Read Acts 11:20. How do you suppose the scattered followers of Jesus knew to start speaking to the Greeks?
- The Holy Spirit put them there and opened their mouths, as in Philip’s experience with the Ethiopian.
- They understood from Isaiah 42:6 that they were to be “a light to the Gentiles.”
- They heard about Peter’s experience with Cornelius, so they took that as permission to do the same.
- The Greeks heard about the good news of salvation and asked to learn more.
- God created divine appointments and blessed those who took the opportunity to share their faith.
In Acts 15:1-5, we see that Saul the Pharisaical Jew is now Paul, contending against the Judaizers (legalists). Why did Paul devote so much of his ministry to this fight?
- Because of his background, he was especially sensitive to any hint of legalism.
- The Judaizers sought him out; he didn’t choose to go after them.
- Because of his background, he understood the minds of legalists and was very adept at contending with them.

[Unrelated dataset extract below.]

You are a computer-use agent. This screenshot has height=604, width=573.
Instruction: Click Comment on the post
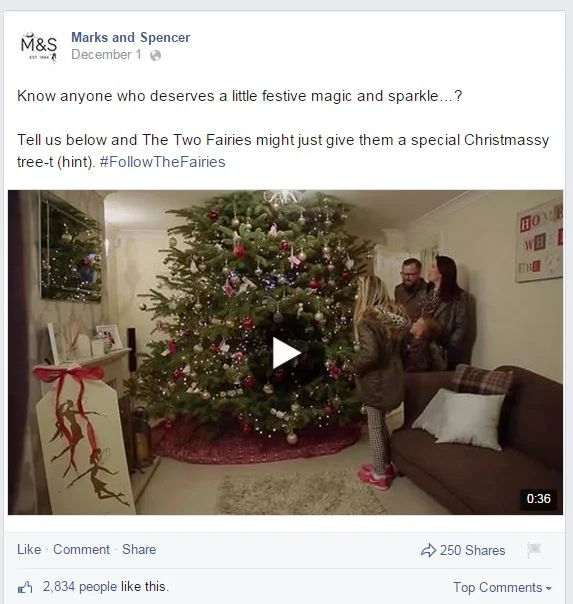coord(81,549)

- The devil used the Judaizers to try and divert Paul’s energy and attention from his true mission of evangelism.
- Paul was a natural-born fighter, and he relished these bouts.
Applying the Message of Scripture
Gather in groups of two or three. Choose one of the following options and work on a solution. Then report back to your group when your facilitator says time is up.
- Option 1: Have each group member write a three-sentence testimony based on these elements: (1) My life before Christ, (2) how I fell in love with Jesus, and (3) my life with Christ now. Be ready to share your three sentences with the larger group.
- Option 2: Is there a “Saul the Pharisee” in your life who needs a dramatic conversion—someone you’d never imagine would surrender to Jesus? Have each group member state the person’s first name, if appropriate, and share a bit of information about the situation. Then pray for God to take each of these “Sauls” down the Damascus Road.
- Option 3: Plan a time (10-15 minutes) for your church friends to share their personal testimonies (maybe one or two during your fellowship dinners or at other regular church events). Specify who you would like to hear from and suggest how you could organize these events in your church. (You’ll be amazed at the wonderful stories you’ve never heard before!)
Valuing Scripture in Your Life
- For the next three minutes, reflect on your own walk with the Lord. Do you submit easily or do you need an occasional Damascus Road experience?
- After three minutes, those who choose to may share their thoughts. Conclude with prayer.